A Medical Device Daily

Paradigm Medical Industries (Salt Lake City) said Thursday that an agreement has been completed to settle a lawsuit that Innovative Optics and Barton Dietrich Investments brought against the company and former executives Thomas Motter, Mark Miehle and John Hemmer.

The lawsuit was filed on July 10, 2003 in state court in Salt Lake City.

Under the terms of the settlement, U.S. Fire Insurance Co., which issued a directors and officers liability and company reimbursement policy to Paradigm for the period from July 10, 2002, to July 10, 2003, has agreed to pay Innovative Optics and Barton Dietrich Investments $367,500.

The payment is contingent upon the settlement of a federal court class-action lawsuit and a state court class-action lawsuit against the company and its former executives. Verbal agreements have been made to settle those suits, with written settlement agreements in the works.

“We are [pleased] to see the finalization of this settlement agreement and look forward to the conclusion of these suits,“ said Paradigm Medical CEO John Yoon.
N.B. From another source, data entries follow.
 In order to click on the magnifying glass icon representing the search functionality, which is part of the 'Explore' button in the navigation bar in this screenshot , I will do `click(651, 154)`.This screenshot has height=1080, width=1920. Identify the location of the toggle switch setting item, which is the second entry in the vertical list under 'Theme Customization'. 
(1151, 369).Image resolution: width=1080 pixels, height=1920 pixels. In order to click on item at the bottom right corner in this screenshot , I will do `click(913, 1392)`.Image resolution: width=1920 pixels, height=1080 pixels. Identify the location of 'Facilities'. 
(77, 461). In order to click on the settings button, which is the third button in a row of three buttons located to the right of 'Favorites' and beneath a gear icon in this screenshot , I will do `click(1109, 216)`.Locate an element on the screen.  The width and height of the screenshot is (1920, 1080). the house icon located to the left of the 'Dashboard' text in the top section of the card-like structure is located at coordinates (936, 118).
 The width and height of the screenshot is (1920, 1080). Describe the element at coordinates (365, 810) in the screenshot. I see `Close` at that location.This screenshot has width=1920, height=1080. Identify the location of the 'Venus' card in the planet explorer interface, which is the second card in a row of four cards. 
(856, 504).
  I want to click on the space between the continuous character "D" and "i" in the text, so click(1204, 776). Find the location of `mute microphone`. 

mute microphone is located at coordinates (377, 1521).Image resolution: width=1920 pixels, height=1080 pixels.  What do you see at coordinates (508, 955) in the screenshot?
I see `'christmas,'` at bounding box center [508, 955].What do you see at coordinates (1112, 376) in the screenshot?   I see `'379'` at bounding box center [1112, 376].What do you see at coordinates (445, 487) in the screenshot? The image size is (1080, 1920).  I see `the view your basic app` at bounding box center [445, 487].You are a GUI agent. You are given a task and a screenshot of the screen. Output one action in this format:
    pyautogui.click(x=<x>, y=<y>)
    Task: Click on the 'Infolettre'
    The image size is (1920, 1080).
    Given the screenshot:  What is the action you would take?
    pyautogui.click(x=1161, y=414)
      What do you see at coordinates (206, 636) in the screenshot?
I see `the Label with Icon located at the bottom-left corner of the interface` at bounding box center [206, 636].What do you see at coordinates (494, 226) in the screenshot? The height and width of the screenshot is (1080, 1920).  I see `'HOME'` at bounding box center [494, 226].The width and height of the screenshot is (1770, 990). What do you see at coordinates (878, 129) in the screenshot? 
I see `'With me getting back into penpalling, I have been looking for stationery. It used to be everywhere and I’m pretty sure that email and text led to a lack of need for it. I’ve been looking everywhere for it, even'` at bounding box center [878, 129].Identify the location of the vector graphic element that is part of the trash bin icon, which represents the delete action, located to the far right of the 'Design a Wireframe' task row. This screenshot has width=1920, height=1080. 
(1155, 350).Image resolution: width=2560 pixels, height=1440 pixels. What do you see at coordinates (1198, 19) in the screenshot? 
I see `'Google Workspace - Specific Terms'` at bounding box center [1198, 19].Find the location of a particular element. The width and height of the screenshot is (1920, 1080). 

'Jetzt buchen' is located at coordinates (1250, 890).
The settlement agreement provides that U.S. Fire Insurance must not have exercised its option to terminate the settlement agreement. It has the option to terminate the agreement if the cumulative dollar value of the claims held by individuals or entities that opt out of the federal and state court class-action suits exceeds $250,000.

Paradigm Medical Industries manufactures surgical and diagnostic equipment and consumable products.

In other legalities, QLT (Vancouver, British Columbia) said the U.S. District Court for the District of Massachusetts has issued a decision correcting the inventorship of the patent that is at issue in a lawsuit commenced by Massachusetts Eye and Ear Infirmary (MEEI; Boston) on May 1, 2001.

Judge Edward Harrington granted QLT's summary judgment motion to add QLT founder and scientific advisory board executive chair Dr. Julia Levy as a joint inventor of U.S. patent No. 6,225,303 (the '303 patent). With this ruling, QLT becomes a co-owner of the patent in question.

The lawsuit by MEEI alleges infringement of the '303 patent, originally issued to MEEI. The patent claims a method of treating unwanted choroidal neovasculature in a shortened treatment time using verteporfin.

Harrington wrote: “Based on the undisputed facts, the court rules as a matter of law that Dr. Levy significantly contributed to the conception of the upper end of the irradiance range claimed in the '303 patent. As such, the court orders that the '303 patent be corrected to include . . . Dr. Levy as a joint inventor.“

Paul Hastings, QLT's president and CEO, said, “This judgment validates our longstanding belief that Dr. Julia Levy was a key inventor of Visudyne therapy for the treatment of age-related macular degeneration and reinforces her role in helping more than 300,000 patients who have been treated with the therapy.“

The judgment follows the dismissal of all claims in a previous lawsuit filed by MEEI against QLT in 2002.